++++ Dataset excerpts ++++

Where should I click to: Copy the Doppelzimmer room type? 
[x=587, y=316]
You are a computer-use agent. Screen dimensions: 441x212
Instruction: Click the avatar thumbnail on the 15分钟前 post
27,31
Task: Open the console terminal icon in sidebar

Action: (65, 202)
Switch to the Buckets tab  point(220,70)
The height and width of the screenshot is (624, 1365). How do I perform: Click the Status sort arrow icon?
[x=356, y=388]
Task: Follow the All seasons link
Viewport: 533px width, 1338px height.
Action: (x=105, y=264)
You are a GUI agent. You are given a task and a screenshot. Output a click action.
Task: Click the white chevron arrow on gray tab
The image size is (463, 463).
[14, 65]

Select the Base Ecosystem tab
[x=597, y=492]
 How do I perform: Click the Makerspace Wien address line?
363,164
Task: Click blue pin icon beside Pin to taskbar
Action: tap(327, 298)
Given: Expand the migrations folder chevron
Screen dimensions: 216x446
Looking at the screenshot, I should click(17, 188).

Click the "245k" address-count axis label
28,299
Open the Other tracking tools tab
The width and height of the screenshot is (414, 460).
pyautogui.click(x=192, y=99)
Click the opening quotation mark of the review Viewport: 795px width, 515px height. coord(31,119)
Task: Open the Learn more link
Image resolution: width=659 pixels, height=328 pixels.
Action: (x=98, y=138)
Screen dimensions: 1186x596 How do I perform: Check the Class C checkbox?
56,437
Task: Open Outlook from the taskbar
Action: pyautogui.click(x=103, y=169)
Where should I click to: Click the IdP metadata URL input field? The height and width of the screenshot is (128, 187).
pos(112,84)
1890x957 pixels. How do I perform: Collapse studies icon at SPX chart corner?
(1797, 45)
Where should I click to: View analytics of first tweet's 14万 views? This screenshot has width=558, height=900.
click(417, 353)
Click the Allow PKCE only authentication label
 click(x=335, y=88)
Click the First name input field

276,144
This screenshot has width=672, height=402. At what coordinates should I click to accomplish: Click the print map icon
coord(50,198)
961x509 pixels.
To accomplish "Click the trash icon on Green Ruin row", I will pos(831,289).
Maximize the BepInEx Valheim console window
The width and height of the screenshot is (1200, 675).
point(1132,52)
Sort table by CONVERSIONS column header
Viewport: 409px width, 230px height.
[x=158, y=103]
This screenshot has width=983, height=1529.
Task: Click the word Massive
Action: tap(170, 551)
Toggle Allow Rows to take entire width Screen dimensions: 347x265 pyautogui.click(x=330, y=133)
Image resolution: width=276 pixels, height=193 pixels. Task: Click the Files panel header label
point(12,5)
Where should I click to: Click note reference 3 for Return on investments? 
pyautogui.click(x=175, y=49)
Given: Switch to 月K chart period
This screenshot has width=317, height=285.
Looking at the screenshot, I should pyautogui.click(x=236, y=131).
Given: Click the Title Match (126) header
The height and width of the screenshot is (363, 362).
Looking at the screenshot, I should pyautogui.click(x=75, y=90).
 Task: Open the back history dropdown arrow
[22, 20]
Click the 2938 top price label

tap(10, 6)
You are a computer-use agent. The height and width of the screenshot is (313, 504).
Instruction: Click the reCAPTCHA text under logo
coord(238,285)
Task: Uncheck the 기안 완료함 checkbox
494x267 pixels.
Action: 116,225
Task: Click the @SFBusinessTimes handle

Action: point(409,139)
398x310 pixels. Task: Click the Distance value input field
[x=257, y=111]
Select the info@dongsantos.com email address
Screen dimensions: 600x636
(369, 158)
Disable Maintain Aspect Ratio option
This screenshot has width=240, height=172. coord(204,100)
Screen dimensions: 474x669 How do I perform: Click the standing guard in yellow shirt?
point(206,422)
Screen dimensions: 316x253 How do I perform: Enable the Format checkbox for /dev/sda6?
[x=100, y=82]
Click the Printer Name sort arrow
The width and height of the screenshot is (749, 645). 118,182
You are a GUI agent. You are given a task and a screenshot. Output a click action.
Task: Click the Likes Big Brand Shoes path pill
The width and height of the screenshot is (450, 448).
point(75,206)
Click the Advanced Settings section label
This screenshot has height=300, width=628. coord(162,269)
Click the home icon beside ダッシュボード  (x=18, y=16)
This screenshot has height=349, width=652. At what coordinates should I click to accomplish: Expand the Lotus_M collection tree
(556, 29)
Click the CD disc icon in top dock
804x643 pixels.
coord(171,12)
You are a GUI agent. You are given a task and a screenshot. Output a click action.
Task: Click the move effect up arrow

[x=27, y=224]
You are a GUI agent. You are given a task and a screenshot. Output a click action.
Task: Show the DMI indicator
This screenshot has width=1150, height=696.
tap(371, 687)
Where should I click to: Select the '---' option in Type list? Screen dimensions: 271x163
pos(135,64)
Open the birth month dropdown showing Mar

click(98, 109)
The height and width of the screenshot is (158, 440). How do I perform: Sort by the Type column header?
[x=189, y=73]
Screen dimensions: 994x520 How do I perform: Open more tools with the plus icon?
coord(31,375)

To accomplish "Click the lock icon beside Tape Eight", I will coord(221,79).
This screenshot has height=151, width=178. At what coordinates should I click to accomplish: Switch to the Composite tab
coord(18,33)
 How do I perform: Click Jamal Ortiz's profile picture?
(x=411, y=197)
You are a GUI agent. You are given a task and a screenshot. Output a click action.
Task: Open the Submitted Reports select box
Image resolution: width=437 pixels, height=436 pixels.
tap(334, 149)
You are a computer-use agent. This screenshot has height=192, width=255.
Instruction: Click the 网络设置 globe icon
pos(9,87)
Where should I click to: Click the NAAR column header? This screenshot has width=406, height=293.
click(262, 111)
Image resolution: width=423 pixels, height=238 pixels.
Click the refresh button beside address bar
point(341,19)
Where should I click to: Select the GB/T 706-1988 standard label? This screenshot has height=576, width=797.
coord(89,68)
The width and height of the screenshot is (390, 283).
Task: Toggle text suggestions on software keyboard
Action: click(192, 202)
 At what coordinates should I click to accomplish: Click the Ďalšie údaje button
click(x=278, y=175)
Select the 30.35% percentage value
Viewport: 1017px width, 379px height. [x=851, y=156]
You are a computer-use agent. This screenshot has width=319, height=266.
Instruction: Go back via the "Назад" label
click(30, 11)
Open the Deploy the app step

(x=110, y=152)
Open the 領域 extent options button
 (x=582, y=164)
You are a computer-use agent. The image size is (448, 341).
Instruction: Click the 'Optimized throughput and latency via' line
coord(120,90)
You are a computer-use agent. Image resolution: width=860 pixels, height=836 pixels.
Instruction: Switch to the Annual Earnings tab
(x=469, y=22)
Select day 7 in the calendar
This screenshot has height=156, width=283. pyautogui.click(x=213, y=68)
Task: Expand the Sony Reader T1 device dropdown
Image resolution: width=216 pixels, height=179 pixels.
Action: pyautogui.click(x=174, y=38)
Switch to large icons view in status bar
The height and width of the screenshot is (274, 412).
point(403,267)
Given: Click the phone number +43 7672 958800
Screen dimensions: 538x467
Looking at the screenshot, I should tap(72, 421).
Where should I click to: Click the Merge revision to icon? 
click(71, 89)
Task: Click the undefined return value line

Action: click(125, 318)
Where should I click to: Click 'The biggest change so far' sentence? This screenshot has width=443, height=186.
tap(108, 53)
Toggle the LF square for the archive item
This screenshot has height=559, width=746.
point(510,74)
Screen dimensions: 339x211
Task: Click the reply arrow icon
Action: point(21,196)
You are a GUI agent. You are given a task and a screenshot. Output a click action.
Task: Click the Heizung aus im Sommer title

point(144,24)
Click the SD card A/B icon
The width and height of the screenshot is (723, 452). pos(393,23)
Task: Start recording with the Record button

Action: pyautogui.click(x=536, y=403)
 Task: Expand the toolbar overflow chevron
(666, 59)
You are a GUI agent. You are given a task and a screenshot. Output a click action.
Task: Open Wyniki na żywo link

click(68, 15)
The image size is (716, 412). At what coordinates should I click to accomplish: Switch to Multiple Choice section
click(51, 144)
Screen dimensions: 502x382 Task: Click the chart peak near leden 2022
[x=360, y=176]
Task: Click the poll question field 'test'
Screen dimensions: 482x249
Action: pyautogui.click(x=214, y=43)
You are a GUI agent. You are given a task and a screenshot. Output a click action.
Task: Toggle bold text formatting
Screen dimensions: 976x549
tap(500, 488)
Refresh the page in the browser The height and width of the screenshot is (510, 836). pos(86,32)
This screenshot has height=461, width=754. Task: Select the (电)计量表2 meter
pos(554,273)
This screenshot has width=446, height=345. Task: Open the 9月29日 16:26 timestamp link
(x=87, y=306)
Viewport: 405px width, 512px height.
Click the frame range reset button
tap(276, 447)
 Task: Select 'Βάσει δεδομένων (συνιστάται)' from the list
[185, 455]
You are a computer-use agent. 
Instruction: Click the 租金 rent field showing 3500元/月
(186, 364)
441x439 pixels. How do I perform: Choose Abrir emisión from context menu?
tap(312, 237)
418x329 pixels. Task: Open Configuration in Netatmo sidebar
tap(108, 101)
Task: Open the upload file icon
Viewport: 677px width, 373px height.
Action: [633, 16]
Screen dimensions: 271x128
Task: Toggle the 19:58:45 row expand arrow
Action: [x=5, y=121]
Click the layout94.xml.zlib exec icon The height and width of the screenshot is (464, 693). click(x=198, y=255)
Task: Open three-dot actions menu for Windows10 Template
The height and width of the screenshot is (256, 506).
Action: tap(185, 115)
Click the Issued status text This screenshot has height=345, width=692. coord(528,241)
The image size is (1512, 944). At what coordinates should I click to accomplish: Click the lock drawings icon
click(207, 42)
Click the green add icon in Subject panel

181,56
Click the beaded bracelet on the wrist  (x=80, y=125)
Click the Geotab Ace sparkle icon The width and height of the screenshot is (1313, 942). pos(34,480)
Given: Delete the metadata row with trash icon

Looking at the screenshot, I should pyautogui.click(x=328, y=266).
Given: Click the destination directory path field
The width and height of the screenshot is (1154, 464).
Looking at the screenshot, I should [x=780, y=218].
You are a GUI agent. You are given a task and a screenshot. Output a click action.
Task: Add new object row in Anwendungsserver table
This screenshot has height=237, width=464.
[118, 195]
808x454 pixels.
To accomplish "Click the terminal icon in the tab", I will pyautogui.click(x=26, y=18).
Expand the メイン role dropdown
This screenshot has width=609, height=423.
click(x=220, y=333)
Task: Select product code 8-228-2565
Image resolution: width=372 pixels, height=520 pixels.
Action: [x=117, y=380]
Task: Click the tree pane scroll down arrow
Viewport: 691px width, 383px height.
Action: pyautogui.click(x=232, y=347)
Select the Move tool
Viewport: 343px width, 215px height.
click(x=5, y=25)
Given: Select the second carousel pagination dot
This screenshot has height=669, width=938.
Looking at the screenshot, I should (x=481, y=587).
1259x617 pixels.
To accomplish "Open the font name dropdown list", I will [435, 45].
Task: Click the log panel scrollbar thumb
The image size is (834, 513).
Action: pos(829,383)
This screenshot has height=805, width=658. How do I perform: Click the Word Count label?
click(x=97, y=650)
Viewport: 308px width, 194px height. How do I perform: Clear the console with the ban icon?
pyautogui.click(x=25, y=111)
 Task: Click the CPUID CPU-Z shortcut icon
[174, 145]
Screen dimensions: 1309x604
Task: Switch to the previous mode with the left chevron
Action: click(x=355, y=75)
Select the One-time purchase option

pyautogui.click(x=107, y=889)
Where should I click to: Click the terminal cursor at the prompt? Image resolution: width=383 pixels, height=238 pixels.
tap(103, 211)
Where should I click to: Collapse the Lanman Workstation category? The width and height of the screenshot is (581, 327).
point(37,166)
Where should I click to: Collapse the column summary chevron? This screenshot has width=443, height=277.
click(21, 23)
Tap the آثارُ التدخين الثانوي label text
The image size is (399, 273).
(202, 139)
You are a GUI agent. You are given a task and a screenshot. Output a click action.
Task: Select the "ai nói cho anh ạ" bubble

++++

# What you will do
Every line that includes "path" must be copied from the material above.

# Exercise response
Task: Click the Likes Big Brand Shoes path pill
Given: Click the destination directory path field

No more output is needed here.